Task item: Retype the part of the Khojaly text below that opens with the words containing "As the First" and closes with "inhabitants in 1991.", without changing anything.

Page extract:
Start of Block
Khojaly (Xocalı, ; Խոջալու) is a town in the Khojaly District of Azerbaijan, in the region of Nagorno-Karabakh.

The town was the second largest Azerbaijani town in the former Nagorno-Karabakh Autonomous Oblast until the mass killing and exodus of its Azerbaijani population during the First Nagorno-Karabakh War.

Stepanakert Airport is located to the immediate south of the town.

== Toponymy ==
The Azerbaijani name of the town, Khojaly, derives from khoja (xoca), which is the Azerbaijani spelling of the Persian word khawaja, meaning master.

In 2001 the settlement was renamed Ivanyan (Իվանյան) by Artsakh, after the late general of the Artsakh Defence Army, Kristapor Ivanyan.

== History ==
According to the 1910 publication of the Caucasian Calendar, Khojaly had 184 Tatar (i.e. Azerbaijani) inhabitants in 1908. In the 1912 publication, Khojaly had 172 Tatar and 52 Russian inhabitants.

During the Soviet period, Khojaly was a village in the Askeran District of the Nagorno-Karabakh Autonomous Oblast.

=== First Nagorno-Karabakh War ===

As the First Nagorno-Karabakh War started, the Azerbaijani government began to implement a plan to create a new district center. From 1988 to 1990 the population of Khojaly increased from 2,135 to 6,000 residents, mostly consisting of immigrants from Soviet Central Asia (including more than 2,000 Meskhetian Turks) and immigrants from Armenia (about 2,000). In April 1990 the Azerbaijani government abolished the Nagorno-Karabakh Autonomous Oblast and its internal divisions. Khojaly was given city status and became the regional center for the newly created Khojaly District composed of the former Askeran District and part of the Martuni District. The town had 6,300 Azerbaijani inhabitants in 1991.
End of Block
Data provided:
Start of Block
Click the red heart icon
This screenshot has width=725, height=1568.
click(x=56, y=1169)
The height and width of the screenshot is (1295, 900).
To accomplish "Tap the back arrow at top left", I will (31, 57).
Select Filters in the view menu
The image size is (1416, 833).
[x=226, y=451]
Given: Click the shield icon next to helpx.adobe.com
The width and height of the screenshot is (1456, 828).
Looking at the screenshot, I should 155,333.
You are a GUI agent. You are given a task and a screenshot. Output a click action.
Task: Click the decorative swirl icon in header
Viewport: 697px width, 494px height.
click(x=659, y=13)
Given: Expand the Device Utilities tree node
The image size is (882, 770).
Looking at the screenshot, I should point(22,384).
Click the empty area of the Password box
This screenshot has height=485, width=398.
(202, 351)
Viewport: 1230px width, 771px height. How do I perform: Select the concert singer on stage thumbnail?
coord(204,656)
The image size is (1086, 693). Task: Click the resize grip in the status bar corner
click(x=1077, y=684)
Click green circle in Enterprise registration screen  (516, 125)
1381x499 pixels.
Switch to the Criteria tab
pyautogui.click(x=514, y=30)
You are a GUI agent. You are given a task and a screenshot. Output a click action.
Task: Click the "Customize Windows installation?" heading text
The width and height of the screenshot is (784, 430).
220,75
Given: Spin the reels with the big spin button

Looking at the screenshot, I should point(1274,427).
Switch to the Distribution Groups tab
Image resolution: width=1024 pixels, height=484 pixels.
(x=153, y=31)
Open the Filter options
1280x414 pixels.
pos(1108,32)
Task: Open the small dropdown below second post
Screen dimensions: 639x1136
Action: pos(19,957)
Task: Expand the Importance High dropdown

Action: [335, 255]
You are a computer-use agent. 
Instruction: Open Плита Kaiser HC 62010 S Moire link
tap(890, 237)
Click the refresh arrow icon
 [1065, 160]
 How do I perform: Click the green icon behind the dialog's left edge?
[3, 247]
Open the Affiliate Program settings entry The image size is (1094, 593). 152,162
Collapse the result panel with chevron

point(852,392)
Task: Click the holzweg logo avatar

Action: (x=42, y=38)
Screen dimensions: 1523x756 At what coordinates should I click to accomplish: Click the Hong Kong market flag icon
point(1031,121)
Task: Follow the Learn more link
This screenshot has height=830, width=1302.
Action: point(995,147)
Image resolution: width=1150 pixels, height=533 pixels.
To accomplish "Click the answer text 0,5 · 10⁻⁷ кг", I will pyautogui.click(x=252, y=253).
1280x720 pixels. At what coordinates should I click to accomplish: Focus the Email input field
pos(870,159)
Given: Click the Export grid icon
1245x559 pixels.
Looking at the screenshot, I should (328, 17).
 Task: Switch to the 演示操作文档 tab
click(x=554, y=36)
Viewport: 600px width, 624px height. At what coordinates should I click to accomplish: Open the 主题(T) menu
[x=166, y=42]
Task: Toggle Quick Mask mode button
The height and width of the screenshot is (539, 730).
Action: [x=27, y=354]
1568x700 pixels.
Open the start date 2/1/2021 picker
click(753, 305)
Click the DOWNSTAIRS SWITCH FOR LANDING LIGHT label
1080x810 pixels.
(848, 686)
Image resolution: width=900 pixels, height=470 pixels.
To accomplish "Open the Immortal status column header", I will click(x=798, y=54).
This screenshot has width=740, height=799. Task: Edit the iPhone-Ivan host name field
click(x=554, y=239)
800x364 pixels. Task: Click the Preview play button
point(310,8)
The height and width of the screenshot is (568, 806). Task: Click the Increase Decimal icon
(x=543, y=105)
End of Block
Written answer:
As the First Nagorno-Karabakh War started, the Azerbaijani government began to implement a plan to create a new district center. From 1988 to 1990 the population of Khojaly increased from 2,135 to 6,000 residents, mostly consisting of immigrants from Soviet Central Asia (including more than 2,000 Meskhetian Turks) and immigrants from Armenia (about 2,000). In April 1990 the Azerbaijani government abolished the Nagorno-Karabakh Autonomous Oblast and its internal divisions. Khojaly was given city status and became the regional center for the newly created Khojaly District composed of the former Askeran District and part of the Martuni District. The town had 6,300 Azerbaijani inhabitants in 1991.